● Stored dataset items:
↓
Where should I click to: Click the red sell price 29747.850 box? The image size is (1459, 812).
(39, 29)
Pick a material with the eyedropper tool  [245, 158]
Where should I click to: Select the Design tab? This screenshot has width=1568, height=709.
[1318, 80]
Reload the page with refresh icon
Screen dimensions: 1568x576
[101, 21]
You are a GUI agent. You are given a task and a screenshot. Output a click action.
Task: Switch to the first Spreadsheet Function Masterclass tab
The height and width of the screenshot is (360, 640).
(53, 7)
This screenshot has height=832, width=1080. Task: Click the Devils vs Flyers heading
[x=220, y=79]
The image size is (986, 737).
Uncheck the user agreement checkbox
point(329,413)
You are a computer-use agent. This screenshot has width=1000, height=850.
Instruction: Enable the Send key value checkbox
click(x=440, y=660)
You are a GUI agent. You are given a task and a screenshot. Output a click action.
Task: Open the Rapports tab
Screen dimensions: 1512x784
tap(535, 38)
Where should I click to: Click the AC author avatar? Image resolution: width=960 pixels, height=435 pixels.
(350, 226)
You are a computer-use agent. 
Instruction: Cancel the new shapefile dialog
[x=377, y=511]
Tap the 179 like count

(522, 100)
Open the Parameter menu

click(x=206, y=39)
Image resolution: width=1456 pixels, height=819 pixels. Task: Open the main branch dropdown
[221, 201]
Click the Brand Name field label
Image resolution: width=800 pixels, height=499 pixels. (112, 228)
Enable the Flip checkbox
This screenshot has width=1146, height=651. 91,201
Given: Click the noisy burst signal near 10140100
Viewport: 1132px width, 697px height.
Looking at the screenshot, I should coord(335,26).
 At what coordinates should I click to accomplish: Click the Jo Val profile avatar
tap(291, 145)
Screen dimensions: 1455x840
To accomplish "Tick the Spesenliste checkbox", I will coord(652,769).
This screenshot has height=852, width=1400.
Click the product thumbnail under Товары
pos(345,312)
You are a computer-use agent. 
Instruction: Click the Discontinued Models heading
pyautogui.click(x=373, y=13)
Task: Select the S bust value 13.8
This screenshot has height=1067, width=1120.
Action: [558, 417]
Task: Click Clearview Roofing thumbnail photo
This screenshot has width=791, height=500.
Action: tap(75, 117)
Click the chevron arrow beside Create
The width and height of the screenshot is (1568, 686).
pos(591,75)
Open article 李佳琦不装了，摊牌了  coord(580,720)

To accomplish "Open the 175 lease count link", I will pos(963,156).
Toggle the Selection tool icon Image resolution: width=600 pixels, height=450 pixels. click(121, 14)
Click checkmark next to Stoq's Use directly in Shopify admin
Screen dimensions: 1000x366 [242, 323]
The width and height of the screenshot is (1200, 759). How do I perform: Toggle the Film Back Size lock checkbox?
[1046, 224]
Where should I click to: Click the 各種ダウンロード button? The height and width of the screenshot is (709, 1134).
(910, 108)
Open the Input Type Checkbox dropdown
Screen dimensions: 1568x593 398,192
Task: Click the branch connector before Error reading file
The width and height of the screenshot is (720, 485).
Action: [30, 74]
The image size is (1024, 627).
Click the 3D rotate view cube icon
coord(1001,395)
↑
● GOAL OF THE EXERCISE:
Repeat each of the entries exactly.

● TASK SOLUTION:
Where should I click to: Click the red sell price 29747.850 box? The image size is (1459, 812).
(39, 29)
Pick a material with the eyedropper tool  [245, 158]
Where should I click to: Select the Design tab? This screenshot has width=1568, height=709.
[1318, 80]
Reload the page with refresh icon
Screen dimensions: 1568x576
[101, 21]
You are a GUI agent. You are given a task and a screenshot. Output a click action.
Task: Switch to the first Spreadsheet Function Masterclass tab
The height and width of the screenshot is (360, 640).
(53, 7)
This screenshot has height=832, width=1080. Task: Click the Devils vs Flyers heading
[x=220, y=79]
The image size is (986, 737).
Uncheck the user agreement checkbox
point(329,413)
You are a computer-use agent. This screenshot has width=1000, height=850.
Instruction: Enable the Send key value checkbox
click(x=440, y=660)
You are a GUI agent. You are given a task and a screenshot. Output a click action.
Task: Open the Rapports tab
Screen dimensions: 1512x784
tap(535, 38)
Where should I click to: Click the AC author avatar? Image resolution: width=960 pixels, height=435 pixels.
(350, 226)
You are a computer-use agent. 
Instruction: Cancel the new shapefile dialog
[x=377, y=511]
Tap the 179 like count

(522, 100)
Open the Parameter menu

click(x=206, y=39)
Image resolution: width=1456 pixels, height=819 pixels. Task: Open the main branch dropdown
[221, 201]
Click the Brand Name field label
Image resolution: width=800 pixels, height=499 pixels. (112, 228)
Enable the Flip checkbox
This screenshot has width=1146, height=651. 91,201
Given: Click the noisy burst signal near 10140100
Viewport: 1132px width, 697px height.
Looking at the screenshot, I should coord(335,26).
 At what coordinates should I click to accomplish: Click the Jo Val profile avatar
tap(291, 145)
Screen dimensions: 1455x840
To accomplish "Tick the Spesenliste checkbox", I will coord(652,769).
This screenshot has height=852, width=1400.
Click the product thumbnail under Товары
pos(345,312)
You are a computer-use agent. 
Instruction: Click the Discontinued Models heading
pyautogui.click(x=373, y=13)
Task: Select the S bust value 13.8
This screenshot has height=1067, width=1120.
Action: [558, 417]
Task: Click Clearview Roofing thumbnail photo
This screenshot has width=791, height=500.
Action: tap(75, 117)
Click the chevron arrow beside Create
The width and height of the screenshot is (1568, 686).
pos(591,75)
Open article 李佳琦不装了，摊牌了  coord(580,720)

To accomplish "Open the 175 lease count link", I will pos(963,156).
Toggle the Selection tool icon Image resolution: width=600 pixels, height=450 pixels. click(121, 14)
Click checkmark next to Stoq's Use directly in Shopify admin
Screen dimensions: 1000x366 [242, 323]
The width and height of the screenshot is (1200, 759). How do I perform: Toggle the Film Back Size lock checkbox?
[1046, 224]
Where should I click to: Click the 各種ダウンロード button? The height and width of the screenshot is (709, 1134).
(910, 108)
Open the Input Type Checkbox dropdown
Screen dimensions: 1568x593 398,192
Task: Click the branch connector before Error reading file
The width and height of the screenshot is (720, 485).
Action: [30, 74]
The image size is (1024, 627).
Click the 3D rotate view cube icon
coord(1001,395)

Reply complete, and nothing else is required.